My little compassionate teacher

I have eighteen first cousins just on my mom’s side because she comes from a family of ten children. For as long as I can remember, at all family gatherings, I pretended to be a teacher to most of my younger or same-age cousins. My role play had nothing to do with what I wanted to do in life. Rather it was my way of keeping them in line as most of my uncles and aunts entrusted me with the responsibility. In fact, growing up I never dreamt of becoming a teacher or even thought that passion had any role in trying to become a teacher.

            One of Oishi’s very astute babysitters (whom she called Autin, instead of auntie), once said, “Sharmistha, it is easy to manage Oishi during group games. All you need to do is put her in charge and she will take care of other kids for me.” Oishi was only two years old then. She is almost seventeen now – a strong-willed, compassionate and kind person.

            Amongst all these she has developed a true passion for teaching; something I never thought was possible in a sixteen year old girl. She had been teaching in various capacities for more than a year now. At first she took a course called Youth Teaching Youth co-teaching math to middle school students with her teacher.
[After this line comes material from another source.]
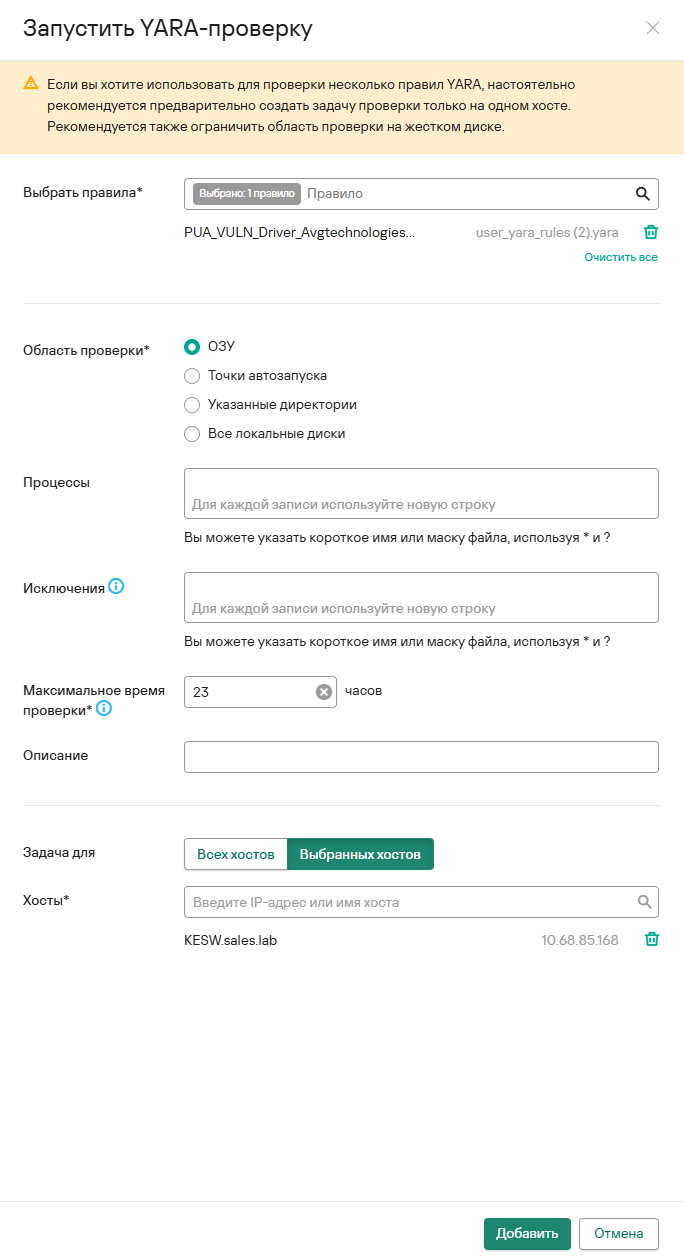Clear the max scan time value
The width and height of the screenshot is (684, 1257).
click(324, 692)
Then she did her Girls Scout Gold award project teaching math to kids in Trenton. This year she took Youth Teaching Youth once again instead of study hall because she wanted to get more experience as a teacher. Finally, she got a job teaching math in a tutoring center. She wants to be a math teacher and spread the love of math among kids. I still do not quite understand her passion at this tender age but it is uplifting and inspiring to see my little munchkin trying to make a mark in this world in her own way.
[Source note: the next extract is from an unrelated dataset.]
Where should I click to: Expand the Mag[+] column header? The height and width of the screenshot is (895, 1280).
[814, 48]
            Despite all my efforts to understand how she feels when she teaches, I do not fully comprehend the depth of it. So I want to end with this entry from her teacher’s journal.

“I found out today that I didn’t make the callbacks for Silver Lining, a very selective school singing group. I had envisioned myself on the risers with the rest of the Silver Lining group ever since 9th grade, but never had the courage to try until this year (my senior year). Finding out that that would never happen really saddened me. I guess it makes sense now considering I’ve never had any formal vocal training.
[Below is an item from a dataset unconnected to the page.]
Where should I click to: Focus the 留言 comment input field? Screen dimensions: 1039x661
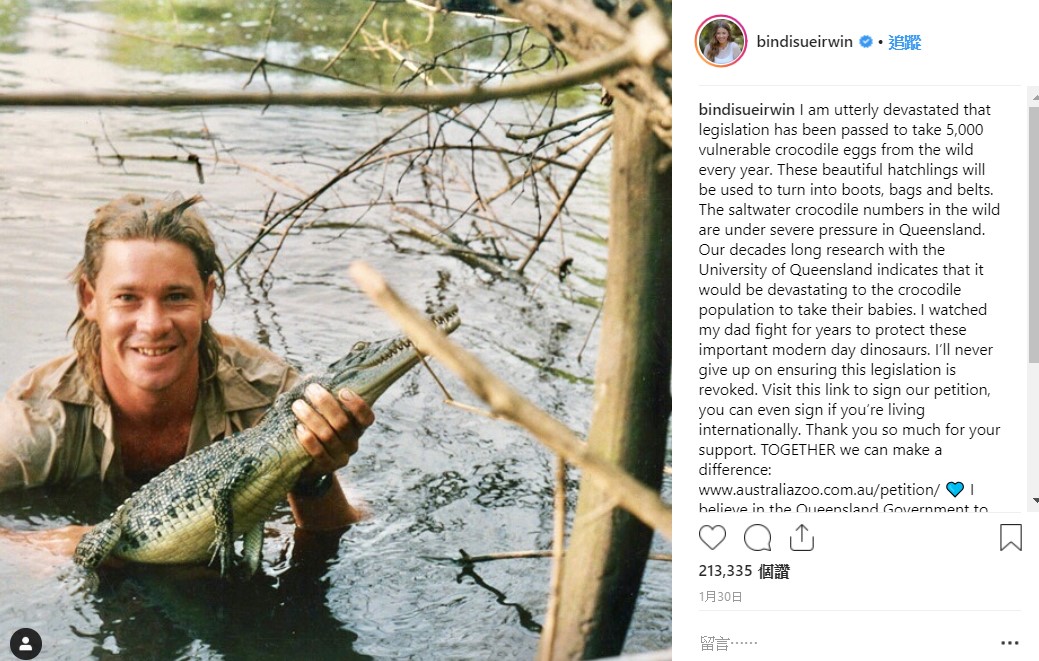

            When I walked into the middle school, even the security guard noticed my difference in mood. When I walked into Scanlan’s classroom, she asked me to teach the rest of the lesson. I said yes despite my mood because I’ve made it a point to grab every opportunity possible to teach.

            At first, I tried to force myself to focus while teaching the kids. I tried speaking a little louder too. It didn’t work. However, once I let my teaching instincts take over, everything turned around. I smiled, and I was engaged just enough to seem okay. I explained Venn Diagrams and had the students shout out the answers. That got me excited.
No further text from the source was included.